== Supplied records ==

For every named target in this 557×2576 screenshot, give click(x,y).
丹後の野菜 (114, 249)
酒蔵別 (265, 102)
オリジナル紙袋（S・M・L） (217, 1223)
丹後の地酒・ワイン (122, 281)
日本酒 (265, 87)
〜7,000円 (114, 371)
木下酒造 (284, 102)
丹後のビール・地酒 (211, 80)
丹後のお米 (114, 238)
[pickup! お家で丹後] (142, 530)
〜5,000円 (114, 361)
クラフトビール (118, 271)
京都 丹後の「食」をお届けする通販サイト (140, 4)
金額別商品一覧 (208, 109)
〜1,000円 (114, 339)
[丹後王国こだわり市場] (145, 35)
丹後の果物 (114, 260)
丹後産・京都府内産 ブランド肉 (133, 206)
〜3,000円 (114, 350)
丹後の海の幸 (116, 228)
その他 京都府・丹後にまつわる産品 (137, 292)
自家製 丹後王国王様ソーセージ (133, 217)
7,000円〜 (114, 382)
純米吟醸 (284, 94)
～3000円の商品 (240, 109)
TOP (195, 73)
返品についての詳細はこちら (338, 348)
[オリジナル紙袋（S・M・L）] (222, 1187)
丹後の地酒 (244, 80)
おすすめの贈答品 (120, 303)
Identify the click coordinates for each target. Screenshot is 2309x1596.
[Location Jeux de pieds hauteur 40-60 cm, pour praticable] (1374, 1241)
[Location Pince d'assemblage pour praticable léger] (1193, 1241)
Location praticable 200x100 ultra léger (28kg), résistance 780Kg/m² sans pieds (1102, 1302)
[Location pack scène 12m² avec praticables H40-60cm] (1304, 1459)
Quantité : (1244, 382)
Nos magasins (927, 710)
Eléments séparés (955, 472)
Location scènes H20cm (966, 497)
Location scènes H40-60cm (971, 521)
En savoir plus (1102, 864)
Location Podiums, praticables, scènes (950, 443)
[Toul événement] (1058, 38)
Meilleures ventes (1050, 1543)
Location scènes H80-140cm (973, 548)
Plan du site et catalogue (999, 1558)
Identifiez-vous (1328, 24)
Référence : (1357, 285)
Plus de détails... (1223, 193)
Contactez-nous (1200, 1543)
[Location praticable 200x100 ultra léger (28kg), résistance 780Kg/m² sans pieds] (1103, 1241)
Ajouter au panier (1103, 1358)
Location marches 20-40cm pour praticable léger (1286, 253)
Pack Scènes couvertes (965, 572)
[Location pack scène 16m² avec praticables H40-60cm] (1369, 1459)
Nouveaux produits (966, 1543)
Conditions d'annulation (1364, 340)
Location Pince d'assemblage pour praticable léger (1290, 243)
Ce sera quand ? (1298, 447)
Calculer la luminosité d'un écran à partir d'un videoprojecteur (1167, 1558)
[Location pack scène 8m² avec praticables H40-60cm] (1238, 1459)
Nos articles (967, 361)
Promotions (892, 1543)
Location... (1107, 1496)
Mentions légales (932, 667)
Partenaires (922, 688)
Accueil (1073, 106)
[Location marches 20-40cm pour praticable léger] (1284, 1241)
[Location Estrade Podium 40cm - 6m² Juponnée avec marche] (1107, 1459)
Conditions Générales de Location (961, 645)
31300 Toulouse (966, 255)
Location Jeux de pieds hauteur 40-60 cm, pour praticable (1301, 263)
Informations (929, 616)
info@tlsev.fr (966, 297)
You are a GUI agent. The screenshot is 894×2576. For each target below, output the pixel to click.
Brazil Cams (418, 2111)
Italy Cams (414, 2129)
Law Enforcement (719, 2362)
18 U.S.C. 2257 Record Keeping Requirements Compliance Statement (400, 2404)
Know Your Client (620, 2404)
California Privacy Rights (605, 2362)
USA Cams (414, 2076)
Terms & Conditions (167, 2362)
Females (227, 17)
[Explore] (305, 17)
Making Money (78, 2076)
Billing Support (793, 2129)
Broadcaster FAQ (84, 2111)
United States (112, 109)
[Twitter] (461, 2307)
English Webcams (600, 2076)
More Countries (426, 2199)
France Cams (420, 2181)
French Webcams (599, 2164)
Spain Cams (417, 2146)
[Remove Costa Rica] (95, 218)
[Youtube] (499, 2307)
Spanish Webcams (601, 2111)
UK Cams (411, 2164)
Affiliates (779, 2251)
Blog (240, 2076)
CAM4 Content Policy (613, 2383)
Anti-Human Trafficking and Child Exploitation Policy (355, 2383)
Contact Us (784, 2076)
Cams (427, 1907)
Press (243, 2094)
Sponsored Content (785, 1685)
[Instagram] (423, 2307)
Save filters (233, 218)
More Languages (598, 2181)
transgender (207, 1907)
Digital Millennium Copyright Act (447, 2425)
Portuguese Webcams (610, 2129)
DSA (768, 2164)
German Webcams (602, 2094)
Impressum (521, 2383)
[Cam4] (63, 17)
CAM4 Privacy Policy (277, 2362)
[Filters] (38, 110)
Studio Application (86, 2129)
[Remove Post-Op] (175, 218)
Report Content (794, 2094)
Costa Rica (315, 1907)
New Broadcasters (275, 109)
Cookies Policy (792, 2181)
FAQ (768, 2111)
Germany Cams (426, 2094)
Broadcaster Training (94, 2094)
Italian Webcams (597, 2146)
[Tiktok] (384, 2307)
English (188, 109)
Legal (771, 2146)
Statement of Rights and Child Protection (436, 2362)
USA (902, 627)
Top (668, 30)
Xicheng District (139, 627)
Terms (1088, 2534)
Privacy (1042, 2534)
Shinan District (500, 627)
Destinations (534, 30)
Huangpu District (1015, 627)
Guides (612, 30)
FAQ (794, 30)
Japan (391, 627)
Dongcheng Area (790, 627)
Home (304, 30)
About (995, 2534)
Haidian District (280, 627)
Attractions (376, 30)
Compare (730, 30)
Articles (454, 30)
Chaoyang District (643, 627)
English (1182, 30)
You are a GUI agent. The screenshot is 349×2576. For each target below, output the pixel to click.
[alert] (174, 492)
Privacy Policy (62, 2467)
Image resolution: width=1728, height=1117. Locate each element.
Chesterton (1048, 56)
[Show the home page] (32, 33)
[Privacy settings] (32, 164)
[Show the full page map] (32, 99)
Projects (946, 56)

===

Tally the lines of the data that contain the word "below", and give only that tally.

2